Park is an instructor and biomedical engineer in the urology department at Stanford University, and he's also the lead inventor of a new kind of toilet that connects to an app and offers direct feedback on the health and makeup of your pee and poop-a smart toilet. The photos he's showing me aren't a gross way to make a point. Park fed nearly 30,000 of them to the artificial-intelligence technology that will be linked to the smart toilet so it could learn to recognize healthy versus unhealthy number ones and twos.

On its brilliantly white and very clean surface, Park's smart toilet doesn't look like anything special: On the outside, it's pretty much like the one you already have at home. But look closer and it's blinged out with LED lights, cameras, and even a fingerprint scanner on the handle. Together, all these tools will collect health data and alert you if something's up on the corresponding app. There's a lot of information we can dig up from urine and stool, but we're just flushing it away, he tells me.

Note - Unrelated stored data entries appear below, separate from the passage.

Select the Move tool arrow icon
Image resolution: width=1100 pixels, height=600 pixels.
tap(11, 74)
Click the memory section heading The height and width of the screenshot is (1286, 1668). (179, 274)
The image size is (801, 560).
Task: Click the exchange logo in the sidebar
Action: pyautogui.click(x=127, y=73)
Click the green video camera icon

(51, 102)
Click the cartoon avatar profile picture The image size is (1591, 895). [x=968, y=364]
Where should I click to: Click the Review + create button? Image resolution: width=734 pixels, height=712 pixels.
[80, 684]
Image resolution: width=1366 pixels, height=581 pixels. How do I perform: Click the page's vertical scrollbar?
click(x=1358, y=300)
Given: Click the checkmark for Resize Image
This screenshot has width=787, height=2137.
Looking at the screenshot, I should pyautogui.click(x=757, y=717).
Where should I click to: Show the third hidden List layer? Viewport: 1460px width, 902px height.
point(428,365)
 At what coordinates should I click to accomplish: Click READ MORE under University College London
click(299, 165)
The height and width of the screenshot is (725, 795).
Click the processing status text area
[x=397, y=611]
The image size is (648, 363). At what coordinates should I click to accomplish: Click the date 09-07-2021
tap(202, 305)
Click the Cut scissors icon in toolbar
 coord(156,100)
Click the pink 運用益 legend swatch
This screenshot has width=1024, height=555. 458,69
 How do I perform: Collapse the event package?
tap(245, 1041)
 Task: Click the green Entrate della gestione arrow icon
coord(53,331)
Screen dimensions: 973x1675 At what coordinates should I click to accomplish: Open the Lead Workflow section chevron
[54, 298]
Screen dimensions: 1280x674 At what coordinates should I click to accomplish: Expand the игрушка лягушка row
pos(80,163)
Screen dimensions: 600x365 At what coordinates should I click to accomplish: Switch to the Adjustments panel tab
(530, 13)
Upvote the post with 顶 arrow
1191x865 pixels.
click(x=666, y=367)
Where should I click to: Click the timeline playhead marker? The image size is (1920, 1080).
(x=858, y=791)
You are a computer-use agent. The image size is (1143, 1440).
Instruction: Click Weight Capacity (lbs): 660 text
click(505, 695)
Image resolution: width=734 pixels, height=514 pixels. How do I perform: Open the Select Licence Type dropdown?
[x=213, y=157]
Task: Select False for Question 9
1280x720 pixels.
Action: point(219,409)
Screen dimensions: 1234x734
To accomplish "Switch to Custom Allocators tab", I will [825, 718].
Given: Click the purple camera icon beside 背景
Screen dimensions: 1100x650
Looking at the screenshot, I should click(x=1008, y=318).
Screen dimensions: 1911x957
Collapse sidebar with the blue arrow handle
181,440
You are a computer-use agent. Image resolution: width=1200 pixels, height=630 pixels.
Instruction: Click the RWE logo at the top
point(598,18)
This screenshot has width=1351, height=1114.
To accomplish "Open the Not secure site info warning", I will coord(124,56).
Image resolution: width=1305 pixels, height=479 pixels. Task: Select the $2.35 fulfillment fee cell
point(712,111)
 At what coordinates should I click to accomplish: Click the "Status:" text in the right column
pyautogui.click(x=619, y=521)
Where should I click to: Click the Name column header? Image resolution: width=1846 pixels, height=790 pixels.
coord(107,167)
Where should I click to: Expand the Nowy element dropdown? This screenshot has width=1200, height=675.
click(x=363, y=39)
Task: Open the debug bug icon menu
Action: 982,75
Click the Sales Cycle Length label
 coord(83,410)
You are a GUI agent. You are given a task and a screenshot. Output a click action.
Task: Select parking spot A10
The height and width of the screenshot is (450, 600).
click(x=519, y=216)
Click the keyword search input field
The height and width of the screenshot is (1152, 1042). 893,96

That data could reveal basic health hiccups such as dehydration, urinary tract infections (UTIS), and kidney stones. And the info could also alert you to more serious stuff, like colon and prostate cancers, inflammatory bowel disease (IBD), irritable bowel syndrome (IBS), and even Covid. And Park isn't the only one after this data: Bowl analytics are having a bit of an arms race at the moment. Researchers at Duke are also working on a smart toilet that will screen stool for biomarkers that can point to colon cancer, IBS, and other health issues, and the Japanese company Toto says it'll have one on the market in a few years.